▸ THE TASK:
Locate the line that contains "Where should I" in the data that follows. Copy it and every subsequent line to the end, exactly, excluding pictures.

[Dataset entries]
--- START ---

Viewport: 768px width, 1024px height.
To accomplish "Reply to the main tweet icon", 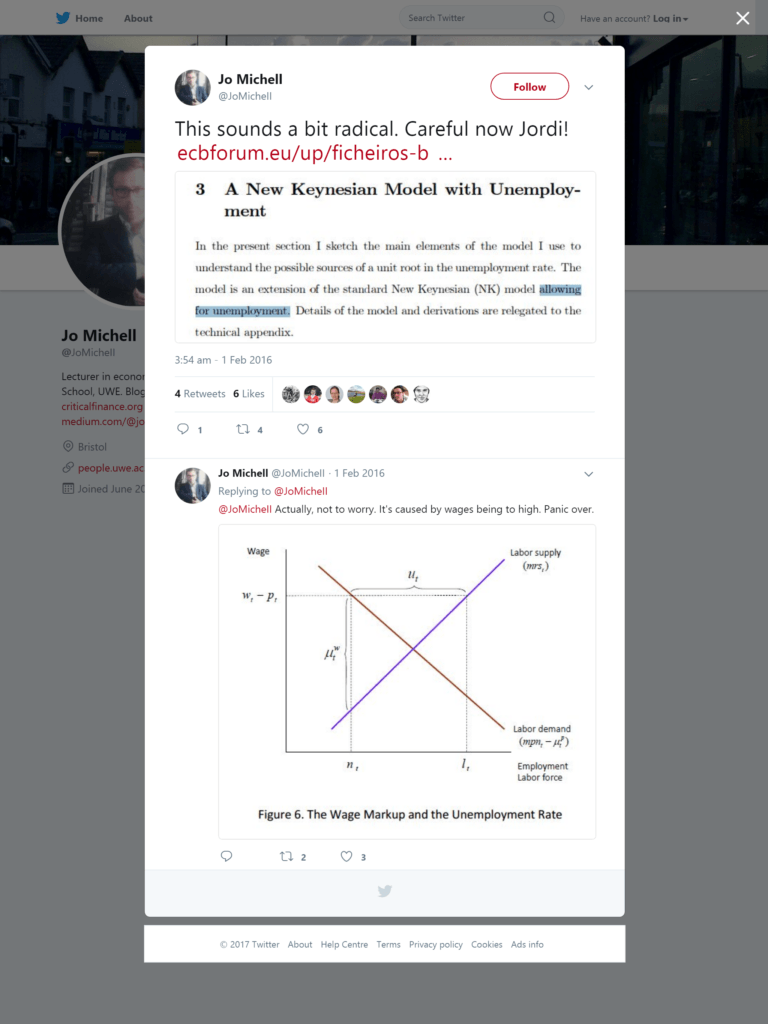I will tap(183, 429).
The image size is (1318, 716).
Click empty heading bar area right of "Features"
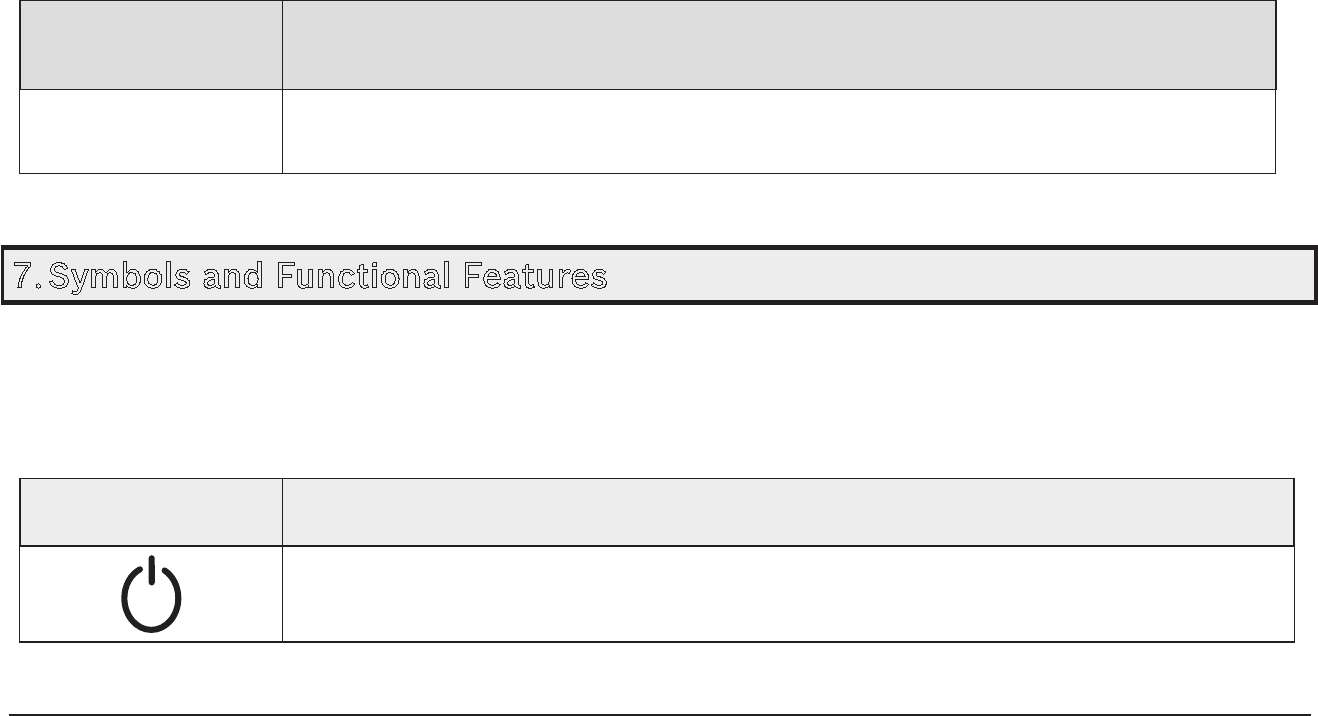[x=960, y=276]
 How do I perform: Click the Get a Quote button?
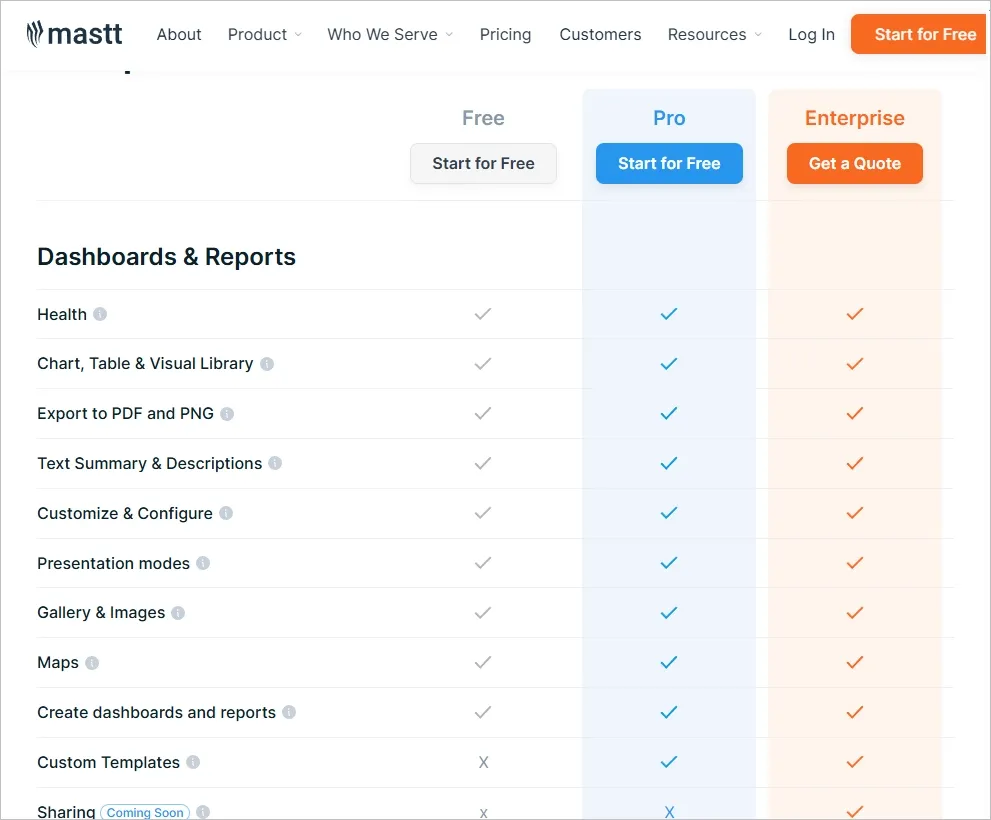coord(854,164)
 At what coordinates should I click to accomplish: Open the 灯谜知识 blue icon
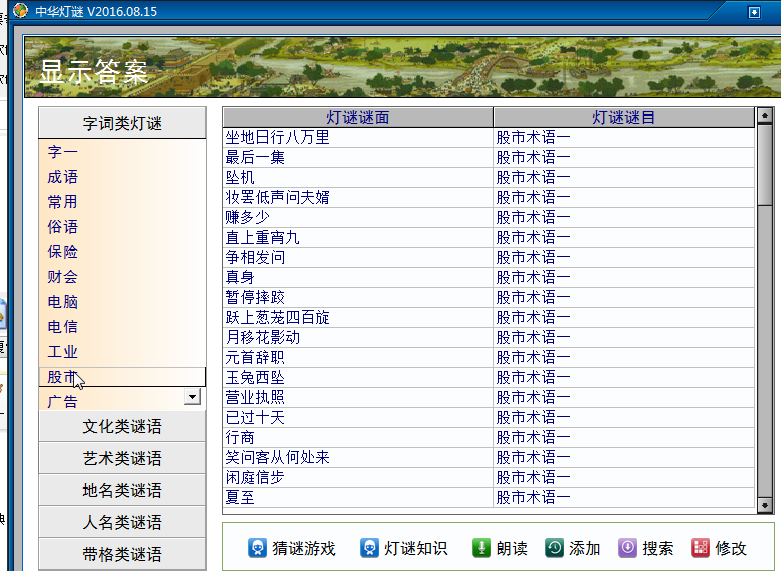click(x=369, y=548)
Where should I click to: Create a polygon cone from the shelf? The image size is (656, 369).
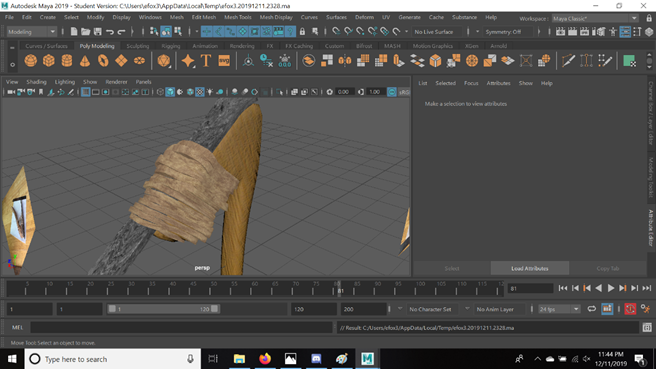pos(85,61)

--- END ---

▸ FINISHED EXERCISE:
Where should I click to: Create a polygon cone from the shelf? The image size is (656, 369).
pos(85,61)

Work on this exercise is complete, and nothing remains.